■ **TASK DETAILS**
Rewrite every line of the entries below as a numbered list, leaving out any blank lines.

[Records from a collection]

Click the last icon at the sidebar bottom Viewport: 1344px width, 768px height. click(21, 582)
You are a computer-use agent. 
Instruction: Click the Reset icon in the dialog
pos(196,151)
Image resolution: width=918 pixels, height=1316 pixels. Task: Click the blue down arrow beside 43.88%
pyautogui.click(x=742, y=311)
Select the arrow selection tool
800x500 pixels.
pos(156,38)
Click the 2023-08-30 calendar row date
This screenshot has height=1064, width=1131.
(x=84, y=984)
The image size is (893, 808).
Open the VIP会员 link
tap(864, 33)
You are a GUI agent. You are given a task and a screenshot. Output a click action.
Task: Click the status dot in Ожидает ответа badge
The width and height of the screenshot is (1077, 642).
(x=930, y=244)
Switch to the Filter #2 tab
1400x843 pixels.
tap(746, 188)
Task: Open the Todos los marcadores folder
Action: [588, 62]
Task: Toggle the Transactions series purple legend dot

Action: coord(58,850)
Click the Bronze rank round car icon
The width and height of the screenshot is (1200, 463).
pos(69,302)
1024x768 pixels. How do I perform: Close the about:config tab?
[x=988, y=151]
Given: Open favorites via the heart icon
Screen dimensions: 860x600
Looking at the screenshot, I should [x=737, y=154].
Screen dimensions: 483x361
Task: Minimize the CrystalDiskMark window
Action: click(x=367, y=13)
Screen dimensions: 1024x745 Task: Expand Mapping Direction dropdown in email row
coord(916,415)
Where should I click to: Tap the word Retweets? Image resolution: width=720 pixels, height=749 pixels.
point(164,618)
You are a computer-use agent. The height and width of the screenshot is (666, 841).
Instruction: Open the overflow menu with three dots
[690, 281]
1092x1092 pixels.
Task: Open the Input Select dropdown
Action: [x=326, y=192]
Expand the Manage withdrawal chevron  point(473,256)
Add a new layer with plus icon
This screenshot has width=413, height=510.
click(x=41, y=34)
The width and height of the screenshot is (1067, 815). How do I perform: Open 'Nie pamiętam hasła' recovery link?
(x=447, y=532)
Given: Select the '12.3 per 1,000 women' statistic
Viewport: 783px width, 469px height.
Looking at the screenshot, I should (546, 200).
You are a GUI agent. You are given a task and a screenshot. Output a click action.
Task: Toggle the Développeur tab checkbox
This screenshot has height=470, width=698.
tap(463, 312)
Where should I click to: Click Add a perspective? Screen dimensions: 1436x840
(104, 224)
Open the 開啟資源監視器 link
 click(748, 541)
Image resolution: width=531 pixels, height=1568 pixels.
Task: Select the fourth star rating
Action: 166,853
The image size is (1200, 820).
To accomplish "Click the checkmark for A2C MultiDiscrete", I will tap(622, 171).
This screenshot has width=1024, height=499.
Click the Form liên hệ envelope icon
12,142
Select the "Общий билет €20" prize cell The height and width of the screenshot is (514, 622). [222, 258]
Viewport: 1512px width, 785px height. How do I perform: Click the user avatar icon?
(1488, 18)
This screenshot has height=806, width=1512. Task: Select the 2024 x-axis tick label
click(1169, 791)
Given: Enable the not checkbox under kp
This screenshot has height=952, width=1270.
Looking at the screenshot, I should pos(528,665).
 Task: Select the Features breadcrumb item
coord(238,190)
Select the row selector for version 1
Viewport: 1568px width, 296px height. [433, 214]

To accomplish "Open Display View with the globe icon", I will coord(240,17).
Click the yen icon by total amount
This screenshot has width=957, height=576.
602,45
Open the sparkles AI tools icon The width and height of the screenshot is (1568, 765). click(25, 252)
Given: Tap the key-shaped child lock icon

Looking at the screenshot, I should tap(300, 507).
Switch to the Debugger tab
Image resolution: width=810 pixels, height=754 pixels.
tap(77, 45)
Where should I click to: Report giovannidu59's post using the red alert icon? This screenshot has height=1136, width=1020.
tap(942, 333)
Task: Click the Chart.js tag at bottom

■ **EXPECTED OUTPUT**
1. Click the last icon at the sidebar bottom Viewport: 1344px width, 768px height. click(21, 582)
2. You are a computer-use agent. 
3. Instruction: Click the Reset icon in the dialog
4. pos(196,151)
5. Image resolution: width=918 pixels, height=1316 pixels. Task: Click the blue down arrow beside 43.88%
6. pyautogui.click(x=742, y=311)
7. Select the arrow selection tool
8. 800x500 pixels.
9. pos(156,38)
10. Click the 2023-08-30 calendar row date
11. This screenshot has height=1064, width=1131.
12. (x=84, y=984)
13. The image size is (893, 808).
14. Open the VIP会员 link
15. tap(864, 33)
16. You are a GUI agent. You are given a task and a screenshot. Output a click action.
17. Task: Click the status dot in Ожидает ответа badge
18. The width and height of the screenshot is (1077, 642).
19. (x=930, y=244)
20. Switch to the Filter #2 tab
21. 1400x843 pixels.
22. tap(746, 188)
23. Task: Open the Todos los marcadores folder
24. Action: [588, 62]
25. Task: Toggle the Transactions series purple legend dot
26. Action: coord(58,850)
27. Click the Bronze rank round car icon
28. The width and height of the screenshot is (1200, 463).
29. pos(69,302)
30. 1024x768 pixels. How do I perform: Close the about:config tab?
31. [x=988, y=151]
32. Given: Open favorites via the heart icon
33. Screen dimensions: 860x600
34. Looking at the screenshot, I should [x=737, y=154].
35. Screen dimensions: 483x361
36. Task: Minimize the CrystalDiskMark window
37. Action: click(x=367, y=13)
38. Screen dimensions: 1024x745 Task: Expand Mapping Direction dropdown in email row
39. coord(916,415)
40. Where should I click to: Tap the word Retweets? Image resolution: width=720 pixels, height=749 pixels.
41. point(164,618)
42. You are a computer-use agent. The height and width of the screenshot is (666, 841).
43. Instruction: Open the overflow menu with three dots
44. [690, 281]
45. 1092x1092 pixels.
46. Task: Open the Input Select dropdown
47. Action: [x=326, y=192]
48. Expand the Manage withdrawal chevron  point(473,256)
49. Add a new layer with plus icon
50. This screenshot has width=413, height=510.
51. click(x=41, y=34)
52. The width and height of the screenshot is (1067, 815). How do I perform: Open 'Nie pamiętam hasła' recovery link?
53. (x=447, y=532)
54. Given: Select the '12.3 per 1,000 women' statistic
55. Viewport: 783px width, 469px height.
56. Looking at the screenshot, I should (546, 200).
57. You are a GUI agent. You are given a task and a screenshot. Output a click action.
58. Task: Toggle the Développeur tab checkbox
59. This screenshot has height=470, width=698.
60. tap(463, 312)
61. Where should I click to: Click Add a perspective? Screen dimensions: 1436x840
62. (104, 224)
63. Open the 開啟資源監視器 link
64.  click(748, 541)
65. Image resolution: width=531 pixels, height=1568 pixels.
66. Task: Select the fourth star rating
67. Action: 166,853
68. The image size is (1200, 820).
69. To accomplish "Click the checkmark for A2C MultiDiscrete", I will tap(622, 171).
70. This screenshot has width=1024, height=499.
71. Click the Form liên hệ envelope icon
72. 12,142
73. Select the "Общий билет €20" prize cell The height and width of the screenshot is (514, 622). [222, 258]
74. Viewport: 1512px width, 785px height. How do I perform: Click the user avatar icon?
75. (1488, 18)
76. This screenshot has height=806, width=1512. Task: Select the 2024 x-axis tick label
77. click(1169, 791)
78. Given: Enable the not checkbox under kp
79. This screenshot has height=952, width=1270.
80. Looking at the screenshot, I should pos(528,665).
81.  Task: Select the Features breadcrumb item
82. coord(238,190)
83. Select the row selector for version 1
84. Viewport: 1568px width, 296px height. [433, 214]
85. To accomplish "Open Display View with the globe icon", I will coord(240,17).
86. Click the yen icon by total amount
87. This screenshot has width=957, height=576.
88. 602,45
89. Open the sparkles AI tools icon The width and height of the screenshot is (1568, 765). click(25, 252)
90. Given: Tap the key-shaped child lock icon
91. Looking at the screenshot, I should tap(300, 507).
92. Switch to the Debugger tab
93. Image resolution: width=810 pixels, height=754 pixels.
94. tap(77, 45)
95. Where should I click to: Report giovannidu59's post using the red alert icon? This screenshot has height=1136, width=1020.
96. tap(942, 333)
97. Task: Click the Chart.js tag at bottom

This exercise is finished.